Softworld for the supply chain Case Study

Softworld for the supply chain Case Study

In 1992 Deloitte & Touche consultants started working with sportswear manufacturer Nike to re-engineer the company’s logistics network, to ensure that it could efficiently meet customer demand and reap the benefits of a single European market.

Then, Nike had between 20 and 25 warehouses in use throughout Europe.

Each country business unit employed its own sales force and selected the products appropriate to its own markets, making its own forecasts and controlling its own stock.

The downside to operating a number of locally-based distribution operations were considerable:stock was left unsold in one country while the market in another was unable to meet demand; value added services-re-labelling, ticketing, repacking or hanging – could not be provided in a consistent way; increases in sale volumes meant that each country in turn was affected by capacity problems – leading to piecemeal investment in the infrastructure; and the amount of discount being given in order to dispose of old stock was costing the company tens of millions of dollars every year. Co-ordination and centralisation of stock management offered the prospect of major savings in this area.

The first phase of the Nike assignment saw the consulting group developing a new strategy for European logistics. Then at the end of 1992 the development of Nike’s new pan-European customer service centre in Belgium got underway, covering apparel, staff accommodation, leisure and sports facilities.

The consultants’ recommendations persuaded Nike Europe to centralise its stockholding and distribution operations for Europe at a single distribution centre. The strategy also suggested locating the facility in Belgium or the Netherlands, and provided an overall capital budget for the construction of the facility.

Within six months of this decision in late 1992, board approval had been obtained, a site had been found, a deal struck with a Belgian government and regional development agency, and the first foundations had been dug for Nike’s new distribution centre.

Site selection, from a list of around 10 locations in Belgium and the Netherlands, took into account wide-ranging parameters, including access, proximity to workable ports of entry, labour availability and quality, ground conditions, local grants and incentives and a position which enabled the company to service accounts within 48 hours. In addition, Nike was keen to ensure that its arrival would have a positive impact on the local community. The company plumped for a site at Laakdal in Belgium. Building work began in July 1993 and the facility opened for business in September 1994; stage two, the European footwear facility, was completed in September 1995.

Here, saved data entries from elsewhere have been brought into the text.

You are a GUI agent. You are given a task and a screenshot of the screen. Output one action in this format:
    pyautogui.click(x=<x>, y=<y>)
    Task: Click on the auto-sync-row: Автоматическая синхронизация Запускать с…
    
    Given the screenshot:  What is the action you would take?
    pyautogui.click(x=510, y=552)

At the heart of the Laakdal centre is a 30 metre high bay storage cell (14,000 square metres in all) with stacker cranes available for handling product. Within the total product range of more that 30,000 stock keeping units, faster-moving products are stored on pallets and slow-moving lines held as individual cartons.

The new facility can stock around 12 million items with the apparel and footwear processing areas each taking up approximately 23,000 square metres.

Both crane drivers and pickers alike receive their instructions by radio data terminals, making this essentially a “paperless” warehouse and reducing unnecessary administration. Shipping notes and packing lists are the only documents produced. The warehouse management system that drives the operation was jointly developed by Nike and IBM.

There are more that 11 kilometres of conveyor in the combined facility and this transport system connects the receiving, storage, picking, processing, packing and shipping functional areas by a “highway” which means that a parcel can be transported from any one area to another, giving total flexibility to the system.

Since the completion of the project, Nike’s strategy for European logistics operations has yielded cost savings worth millions of dollars each year, with the initial capital investment recouped within two years.

The biggest benefit to Nike is an all-round improvement of customer service now that all apparel stocks and deliveries, along with the majority of footwear, can be handled at one location.

Retailers are given a consistent response, a greater range of products and a full menu of added-value services. The old idea of each country having its own stock has been replaced by central inventory management.

Although centralisation can lead to an increase in transport costs as delivery distances rise, transportation costs for small or high-value products are more than offset by reductions in inventory and depot costs.

On top of this, savings in close-outs (product left in stock at the end of the season to be disposed of at a discount) brought further benefits, including better inventory management.

Nike has been extremely successful in expanding its European business.

Growth rates have exceeded forecasts to the extent that additional capacity is required well before the planned date. Deloitte & Touche is currently working with Nike on the early stages of the next development at Laakdal.